Mechanism of Ventricular Fibrillation
Ventricular fibrillation (VF) is characterized by uncoordinated electrical activity with chaotic, rapid ventricular activation resulting in ineffective cardiac contraction and hemodynamic collapse. 1
Pathophysiological Mechanisms
Initiation and Substrate
- Reentry: The primary mechanism of VF involves reentrant circuits requiring:
- A trigger (often a premature ventricular contraction)
- A substrate to sustain the arrhythmia 1
- Structural substrate: Myocardial fibrosis, scarring (from prior MI), or patchy fibrosis in cardiomyopathy creates heterogeneous conduction pathways 1
- Functional substrate: Ion channel dysfunction or electrolyte abnormalities can create electrical heterogeneity even in structurally normal hearts
Maintenance Mechanisms
Rotors: Three-dimensional rotational circuits (spiral waves) that:
- Activate the ventricles at extremely high frequencies (>550 activations/minute)

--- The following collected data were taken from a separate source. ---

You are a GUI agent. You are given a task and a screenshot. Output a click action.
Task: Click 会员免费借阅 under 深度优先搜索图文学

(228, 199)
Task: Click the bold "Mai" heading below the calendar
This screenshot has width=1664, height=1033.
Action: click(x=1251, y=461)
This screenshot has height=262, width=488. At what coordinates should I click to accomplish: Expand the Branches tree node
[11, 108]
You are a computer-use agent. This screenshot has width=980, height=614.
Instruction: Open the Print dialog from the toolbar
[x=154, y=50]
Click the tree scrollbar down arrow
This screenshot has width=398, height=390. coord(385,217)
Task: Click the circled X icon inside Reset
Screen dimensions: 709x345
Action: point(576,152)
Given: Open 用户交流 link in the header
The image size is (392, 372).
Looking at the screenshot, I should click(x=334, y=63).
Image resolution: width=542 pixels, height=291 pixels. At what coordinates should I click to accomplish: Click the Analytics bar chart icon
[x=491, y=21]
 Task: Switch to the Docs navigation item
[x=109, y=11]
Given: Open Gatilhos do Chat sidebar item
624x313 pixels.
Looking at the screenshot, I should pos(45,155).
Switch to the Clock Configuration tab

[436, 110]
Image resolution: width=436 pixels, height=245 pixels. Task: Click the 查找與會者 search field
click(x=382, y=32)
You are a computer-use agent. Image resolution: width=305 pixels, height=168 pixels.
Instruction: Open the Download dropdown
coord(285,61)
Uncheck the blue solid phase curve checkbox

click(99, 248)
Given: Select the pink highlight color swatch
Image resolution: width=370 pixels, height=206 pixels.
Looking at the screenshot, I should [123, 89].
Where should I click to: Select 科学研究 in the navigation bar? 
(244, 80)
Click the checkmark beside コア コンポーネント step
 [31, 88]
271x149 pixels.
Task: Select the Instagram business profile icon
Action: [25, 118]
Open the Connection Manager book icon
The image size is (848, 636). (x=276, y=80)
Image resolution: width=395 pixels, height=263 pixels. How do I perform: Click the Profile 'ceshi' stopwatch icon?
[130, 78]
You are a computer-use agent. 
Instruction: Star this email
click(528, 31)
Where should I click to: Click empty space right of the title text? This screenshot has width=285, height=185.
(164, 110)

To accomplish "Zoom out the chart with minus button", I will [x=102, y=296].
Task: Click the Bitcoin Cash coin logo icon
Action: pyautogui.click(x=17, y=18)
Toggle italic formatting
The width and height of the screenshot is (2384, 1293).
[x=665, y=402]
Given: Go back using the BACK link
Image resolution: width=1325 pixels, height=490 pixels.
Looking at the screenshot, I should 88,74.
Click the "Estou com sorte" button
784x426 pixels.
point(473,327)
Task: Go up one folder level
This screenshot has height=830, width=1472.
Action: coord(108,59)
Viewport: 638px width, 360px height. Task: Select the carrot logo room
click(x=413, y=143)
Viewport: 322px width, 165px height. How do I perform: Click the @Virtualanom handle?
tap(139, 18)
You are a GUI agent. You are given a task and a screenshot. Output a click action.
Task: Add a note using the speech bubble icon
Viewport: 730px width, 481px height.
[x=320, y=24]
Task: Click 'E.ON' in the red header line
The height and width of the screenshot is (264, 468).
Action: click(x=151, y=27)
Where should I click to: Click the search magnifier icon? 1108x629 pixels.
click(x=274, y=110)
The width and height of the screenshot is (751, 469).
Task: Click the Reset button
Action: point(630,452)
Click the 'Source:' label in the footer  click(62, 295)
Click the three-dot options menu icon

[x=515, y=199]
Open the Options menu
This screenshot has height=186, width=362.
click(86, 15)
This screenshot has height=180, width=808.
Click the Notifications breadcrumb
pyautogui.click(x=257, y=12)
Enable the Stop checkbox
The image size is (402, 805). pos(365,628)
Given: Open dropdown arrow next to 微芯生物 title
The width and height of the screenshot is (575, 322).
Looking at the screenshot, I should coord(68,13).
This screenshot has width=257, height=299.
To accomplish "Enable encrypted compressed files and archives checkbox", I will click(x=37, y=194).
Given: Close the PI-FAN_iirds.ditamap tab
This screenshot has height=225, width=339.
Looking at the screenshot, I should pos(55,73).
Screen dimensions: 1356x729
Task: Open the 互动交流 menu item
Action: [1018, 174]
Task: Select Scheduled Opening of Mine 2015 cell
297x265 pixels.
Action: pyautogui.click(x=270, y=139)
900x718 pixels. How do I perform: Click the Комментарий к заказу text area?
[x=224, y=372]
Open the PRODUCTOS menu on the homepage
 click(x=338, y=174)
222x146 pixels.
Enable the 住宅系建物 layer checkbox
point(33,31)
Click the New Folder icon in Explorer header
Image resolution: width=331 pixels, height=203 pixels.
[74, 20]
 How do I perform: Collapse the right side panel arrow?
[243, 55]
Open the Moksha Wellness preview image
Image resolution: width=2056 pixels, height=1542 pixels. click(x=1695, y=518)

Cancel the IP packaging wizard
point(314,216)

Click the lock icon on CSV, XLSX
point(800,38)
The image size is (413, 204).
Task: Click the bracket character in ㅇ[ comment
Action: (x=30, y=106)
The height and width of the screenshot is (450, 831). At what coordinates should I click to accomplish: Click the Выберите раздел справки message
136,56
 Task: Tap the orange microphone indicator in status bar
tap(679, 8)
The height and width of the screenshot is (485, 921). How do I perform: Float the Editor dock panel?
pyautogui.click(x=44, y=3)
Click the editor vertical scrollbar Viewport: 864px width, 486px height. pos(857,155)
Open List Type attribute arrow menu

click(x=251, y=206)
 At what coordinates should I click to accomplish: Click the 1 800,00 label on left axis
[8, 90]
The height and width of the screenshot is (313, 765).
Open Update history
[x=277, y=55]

- May drift throughout the heart or remain relatively stationary 2
- Generate wave fronts that break up at varying distances, creating complex patterns
Wave Break: The high-frequency electrical waves emanating from rotors encounter tissue with varying refractory periods, causing wave fragmentation and creation of daughter wavelets 2
Multiple Wavelet Hypothesis: Multiple independent wavelets propagate through the ventricles simultaneously, colliding and creating new wavefronts in a self-sustaining process
Electrophysiological Features
- Rapid rate: Ventricular activation at >300 beats per minute
- Irregular R-R intervals: Completely chaotic ventricular activation
- ECG characteristics: Irregular, rapid oscillations varying in amplitude, shape, and timing 1
- Loss of coordinated contraction: Results in immediate hemodynamic collapse
Contributing Factors
Autonomic Influences
- Sympathetic activation: Increases risk of VF through:
- Enhanced automaticity
- Shortened refractory periods
- Increased heterogeneity of repolarization 1
- Elevated catecholamine levels make VT harder to terminate and more likely to degenerate into VF
Ischemia and Reperfusion
Ischemia: Creates:
- Heterogeneous conduction
- Abnormal automaticity from injury currents between infarcted/ischemic tissue and healthy myocardium 1
- Partial repolarization of resting membrane potential
Reperfusion: Paradoxically can trigger VF through:
- Calcium overload
- Free radical generation
- Washout of protective metabolites 3
Progression and Evolution
VF is not static but evolves through distinct phases:
- Early phase: More organized with larger amplitude
- Transition phase: Progressive disorganization
- Late phase: Completely chaotic, low amplitude activity
- Terminal phase: Asystole if not treated 3
Clinical Implications
- VF requires immediate defibrillation, as the likelihood of successful termination decreases with time
- In prolonged VF (>7.5 minutes), immediate countershock is less effective than providing brief myocardial perfusion with CPR and epinephrine before defibrillation 4
- Self-terminating VF is extremely rare but can occur when chaotic rhythm organizes into more monomorphic ventricular tachycardia before termination 5
- VF recurrence after successful defibrillation is common (50-80%) and associated with worse outcomes 3
Understanding these mechanisms has led to targeted therapies including catheter ablation of VF rotor substrate in certain cases, and guides the timing of defibrillation relative to CPR in prolonged cardiac arrest scenarios.